Let’s stop skirting around the important questions in relation to education
By Lucy Stephenson
IT may seem like the school holidays have only just started but in a few short weeks preparations will begin in earnest for the back-to-school brigade.
When I was young this included annual pilgrimages to the stationery aisle in French supermarkets for dozens of coloured pens and notebooks with small squares on the pages that I’d never actually use.
It meant new shoes, if I was lucky a new school bag, and, of course, there was the obligatory trip to Lyndale Sports for a school skirt.
I can still picture the changing room now, and hear the woman outside it talking to my mum about the length of the skirt.
Each and every time I’d walk away unhappy, determined that I’d just roll it up so it would be shorter anyway.
In fact, I’d probably need some shorts for under it too just for security…
Because that’s the thing about school skirts – short, long, tight, baggy, pleated or straight, rolled up or otherwise, they are totally impractical.
And that’s why they should be banned altogether at both primary and secondary level.
A debate about school skirts is continuing to bubble away in Jersey after it emerged that three schools – Haute Vallée, Grainville and Hautlieu – had banned them altogether, with girls instead required to wear trousers.
The news, which followed similar discussions in the UK after 40 schools banned skirts, provoked a lot of comment and even some outrage.
Representatives of the National Education Union, for example, said that skirt bans seem like a new form of ‘discrimination’ against women and that female pupils should be allowed to wear clothes that are ‘acceptable in wider society’.
An anonymous JEP reader, who described herself as a ‘concerned mother’, said that she feared that female pupils were being treated as though they were gender neutral and the ‘female brand’ was being eroded.
‘I worry if this is continued to be accepted, then what’s coming next? Short hair for everyone?’ she said.
And Education Minister Tracey Vallois called for students to be part of the decision-making process on uniform matters.
But isn’t everyone just going a bit over the top?
I’m all for equality and choice, but this has got out of hand.
Because schools – and parents – waste too much time thinking about school skirts.
And they simply have better things to do.
The men in the office were surprised to hear from many of us women that when we were at school the girls were regularly kept behind after assembly so that our skirts could be measured.
We had to line up on our knees so that a teacher with a metre ruler could check how high from our knees they were. Those that were too short were warned, and after a series of warnings then further action was taken.
Today, this process reminds me of something out of the Handmaid’s Tale – all the girls lined up, heads bowed, submitting to some great authority.
Of course, the oppression was temporary and within minutes we’d rolled them back up anyway, but that’s not the point.
The whole process was a headache for all involved, yet it continued each and every week for years.
School skirts are also completely impractical – and freezing in the winter no matter how many pairs of socks you try to get over your tights.
After all, in those very same assemblies after which our skirts were measured, we’d had to sit on the floor for half an hour – not an easy thing to do modestly in a skirt, knee length or otherwise.
There’s all sorts of reasons school skirts should be banned – practicality, simplicity, comfort and to protect both students and teachers from any awkward situations.
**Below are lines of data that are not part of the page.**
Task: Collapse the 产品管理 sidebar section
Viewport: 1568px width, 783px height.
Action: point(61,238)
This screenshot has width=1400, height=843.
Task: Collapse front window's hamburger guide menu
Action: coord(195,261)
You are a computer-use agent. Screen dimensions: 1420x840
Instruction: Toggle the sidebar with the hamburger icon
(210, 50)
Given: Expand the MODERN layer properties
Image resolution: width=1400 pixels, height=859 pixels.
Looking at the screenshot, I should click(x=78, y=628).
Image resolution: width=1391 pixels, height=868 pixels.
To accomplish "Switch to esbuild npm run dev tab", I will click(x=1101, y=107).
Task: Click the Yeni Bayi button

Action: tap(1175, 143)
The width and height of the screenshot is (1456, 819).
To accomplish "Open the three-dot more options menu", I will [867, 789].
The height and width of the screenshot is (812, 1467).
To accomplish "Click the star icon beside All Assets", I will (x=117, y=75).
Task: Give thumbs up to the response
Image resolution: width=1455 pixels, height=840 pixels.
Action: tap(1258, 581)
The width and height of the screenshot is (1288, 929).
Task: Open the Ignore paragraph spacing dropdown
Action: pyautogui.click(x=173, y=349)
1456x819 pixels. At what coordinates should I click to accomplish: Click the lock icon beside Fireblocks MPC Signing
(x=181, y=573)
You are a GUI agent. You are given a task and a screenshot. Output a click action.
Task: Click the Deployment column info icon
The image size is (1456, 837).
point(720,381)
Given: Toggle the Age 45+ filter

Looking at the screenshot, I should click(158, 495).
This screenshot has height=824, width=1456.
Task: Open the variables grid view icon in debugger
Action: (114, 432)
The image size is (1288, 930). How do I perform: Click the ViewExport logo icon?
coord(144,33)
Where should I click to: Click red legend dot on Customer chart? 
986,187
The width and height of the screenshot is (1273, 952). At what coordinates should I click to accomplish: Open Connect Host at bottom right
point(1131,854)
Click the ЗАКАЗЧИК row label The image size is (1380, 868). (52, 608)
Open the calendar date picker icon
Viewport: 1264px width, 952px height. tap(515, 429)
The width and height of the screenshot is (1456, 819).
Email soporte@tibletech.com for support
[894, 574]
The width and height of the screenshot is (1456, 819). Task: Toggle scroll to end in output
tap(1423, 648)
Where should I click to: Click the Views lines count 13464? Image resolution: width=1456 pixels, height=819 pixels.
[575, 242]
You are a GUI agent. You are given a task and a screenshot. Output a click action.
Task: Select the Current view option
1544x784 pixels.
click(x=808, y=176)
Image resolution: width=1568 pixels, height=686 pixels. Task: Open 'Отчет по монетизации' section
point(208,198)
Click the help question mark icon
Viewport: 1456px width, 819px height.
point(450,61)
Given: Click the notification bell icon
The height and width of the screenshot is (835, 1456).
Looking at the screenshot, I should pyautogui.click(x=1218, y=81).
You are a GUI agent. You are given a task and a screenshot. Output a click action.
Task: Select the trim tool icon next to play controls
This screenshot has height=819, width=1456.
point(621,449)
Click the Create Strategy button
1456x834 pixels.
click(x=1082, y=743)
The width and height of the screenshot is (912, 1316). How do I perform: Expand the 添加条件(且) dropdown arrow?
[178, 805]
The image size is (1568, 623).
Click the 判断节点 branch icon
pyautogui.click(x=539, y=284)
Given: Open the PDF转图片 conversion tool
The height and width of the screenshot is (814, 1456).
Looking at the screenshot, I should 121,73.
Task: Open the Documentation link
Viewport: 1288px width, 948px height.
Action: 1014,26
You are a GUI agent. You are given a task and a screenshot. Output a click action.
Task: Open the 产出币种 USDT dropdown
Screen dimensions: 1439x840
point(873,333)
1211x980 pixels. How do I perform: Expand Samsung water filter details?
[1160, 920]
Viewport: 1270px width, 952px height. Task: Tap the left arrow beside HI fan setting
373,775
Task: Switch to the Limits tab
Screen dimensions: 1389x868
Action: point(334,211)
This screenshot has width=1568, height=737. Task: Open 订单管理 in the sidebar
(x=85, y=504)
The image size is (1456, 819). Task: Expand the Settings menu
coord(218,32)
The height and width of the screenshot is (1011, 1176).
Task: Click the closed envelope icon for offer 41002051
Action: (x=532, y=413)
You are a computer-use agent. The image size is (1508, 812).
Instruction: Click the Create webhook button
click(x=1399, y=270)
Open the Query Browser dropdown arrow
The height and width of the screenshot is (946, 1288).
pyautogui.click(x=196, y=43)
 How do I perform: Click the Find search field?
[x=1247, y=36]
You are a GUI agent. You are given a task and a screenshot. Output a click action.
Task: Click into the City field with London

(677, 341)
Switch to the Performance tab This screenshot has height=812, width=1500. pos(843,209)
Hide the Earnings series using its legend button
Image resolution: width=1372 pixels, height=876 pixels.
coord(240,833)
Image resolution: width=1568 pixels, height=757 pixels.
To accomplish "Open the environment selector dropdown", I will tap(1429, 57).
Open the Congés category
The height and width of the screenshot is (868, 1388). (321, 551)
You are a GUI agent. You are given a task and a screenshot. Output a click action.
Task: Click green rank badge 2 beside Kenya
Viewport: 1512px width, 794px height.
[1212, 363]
But more than all of those is the simple fact that we all have better things to do than worry about them, so just get rid of this unimportant distraction.
The Children’s Commissioner Deborah McMillan is right when she says that students should not be sent home and therefore miss out on precious education time because of minor rule infractions – uniform breaches included.
And, as the dozens of girls at my schools in tiny skirts and those in similar positions today show, there’s actually very little that schools can actually do to enforce uniform policy without interfering with a child’s education anyway.
There’s a simple solution, but so far it is one that most official commentators appear afraid to arrive at in case someone accuses them of being discriminatory.
The three schools, however, have done the right thing and all the others should follow.
And then we can all get on with worrying about the really important stuff when it comes to education, such as why some of our States schools cannot afford for students to even have a textbook between two and why so many teachers are leaving the profession due to stress and overwork.